By age four, children have an awareness of their sense of self. At this young age, they are able to build friendships, have the ability to reason, and begin to compare themselves with others. Parents who post regularly can talk about the Internet with their children and should ask young children if they want friends and family to know about the subject matter being shared.

(The kid who understands the internet by age 4 is a kid whose intellect terrifies me.)

Every once in a while, a parent’s over-sharing something that seems terrible at first glance can have an upside. After the Sandy Hook shootings in 2012, a woman wrote under her real name a blog titled, “I am Adam Lanza’s mother.” The post compared her son and his emotional issues to the murderer who had recently killed his own mother, elementary school children, teachers, and ultimately himself. She kept her son anonymous but observers at the time were horrified that she was willing to risk her own son’s reputation. Calling him a potential serial killer under her real name and including a childhood photo, meant his identity could be exposed. Via the Washington Post:

When she visited her son in the hospital the day after her post published, they discussed it. He asked her why she would compare him to a “serial killer.” He was hurt and confused.

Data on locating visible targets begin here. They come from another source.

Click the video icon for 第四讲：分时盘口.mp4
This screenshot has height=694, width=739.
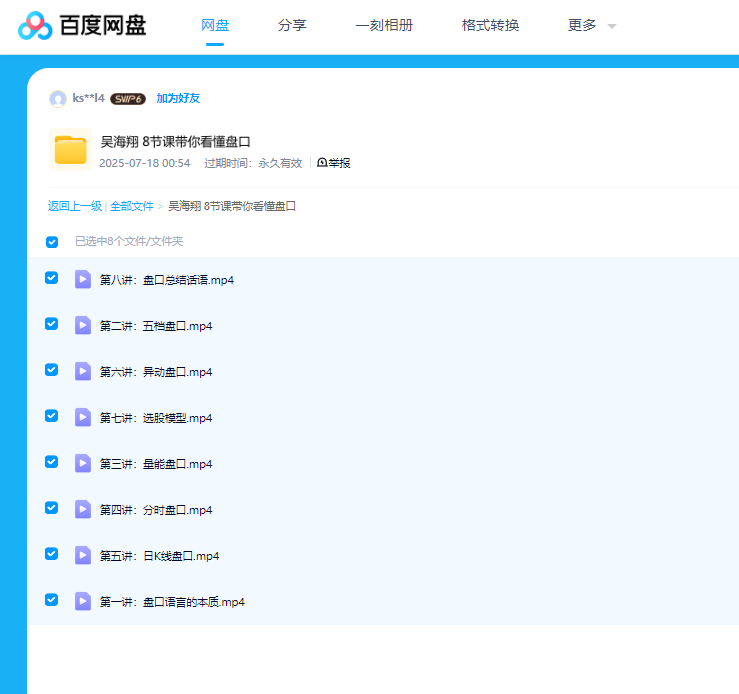pyautogui.click(x=83, y=509)
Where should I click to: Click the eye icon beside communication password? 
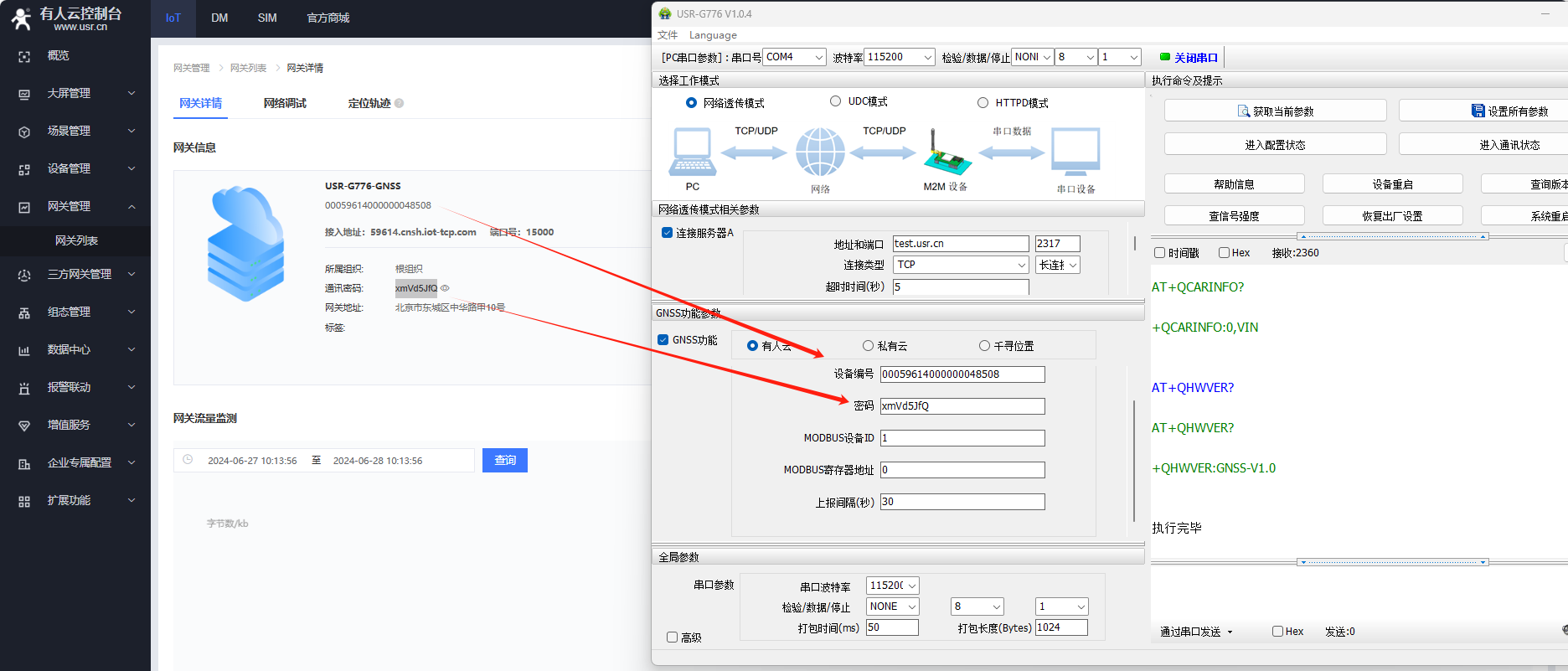coord(445,288)
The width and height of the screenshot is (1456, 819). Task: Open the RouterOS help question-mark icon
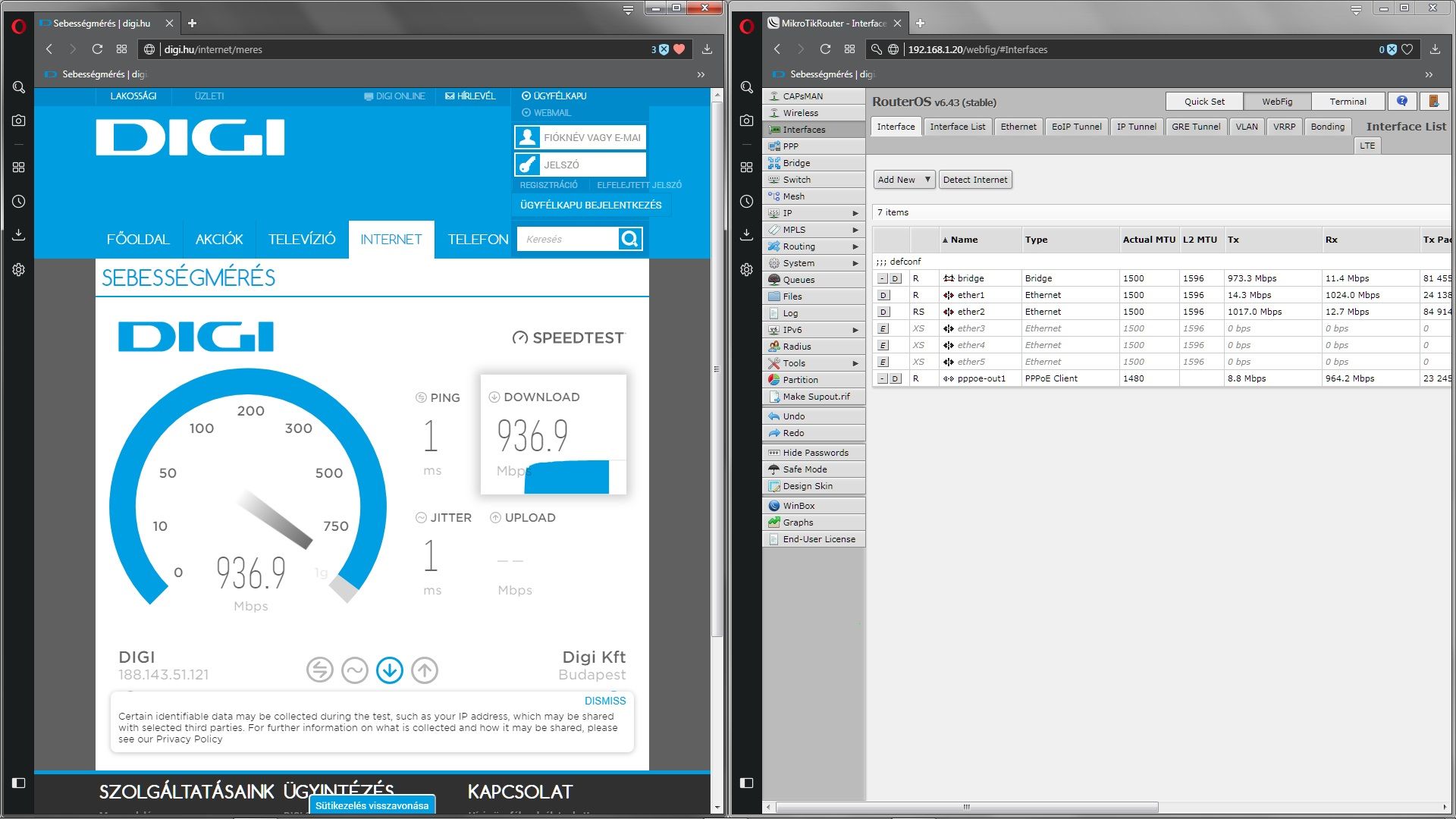(1402, 101)
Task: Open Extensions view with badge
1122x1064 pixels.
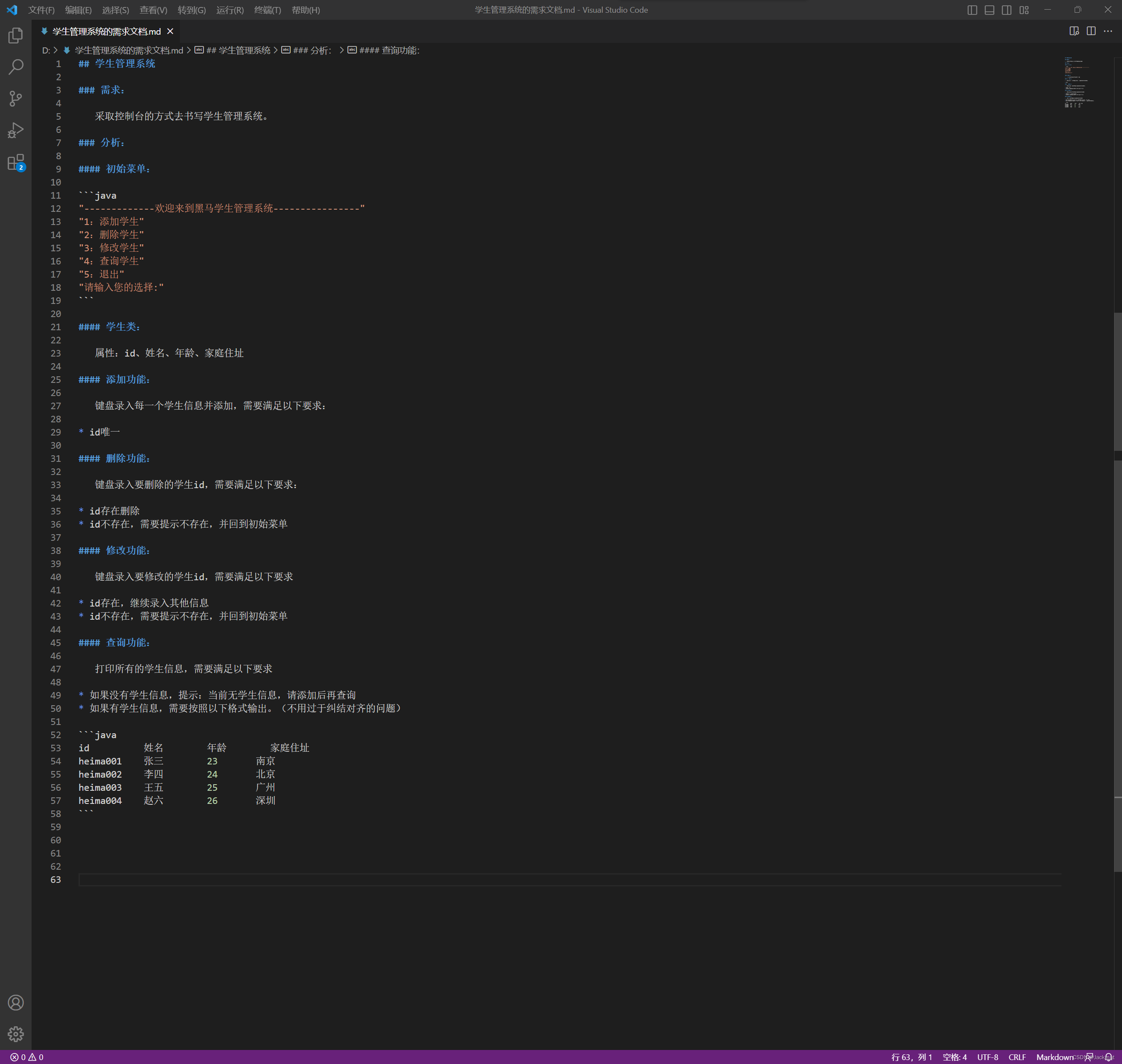Action: (16, 162)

The Post reports that his mother’s blog led to him being diagnosed with bipolar disorder, a condition he’s since been able to get under control through treatment. Four years later, he’s now 16, and on the speaking circuit, attempting to control his own reputation. From a TedX talk he gave in Boise this year:

“The lesson I want you to take away from this story is this: ‘Yes, I have a mental illness. No, I’m not inferior to other human beings. No, I’m not crazy. No, I’m not someone to be feared.’”

So, yes, there may be benefits to broadcasting your child’s life. But share with care.

When we share online, we don’t just sacrifice our own privacy, we sacrifice the privacy of the people in our lives. When my nephew was born, I decided to take my Instagram account from public to private. Until then, I’d always been very public online. Making my living by committing my thoughts and observations to public record had made me quite cavalier towards my own personal privacy. But I had an immediate sense of protectiveness over my newborn nephew, only wanting to share his image with a closed network of people I really knew. But who knows what the future holds with the ability to do face recognition searches and the possibility that someone in my network could leak? Even that may not have been protective enough.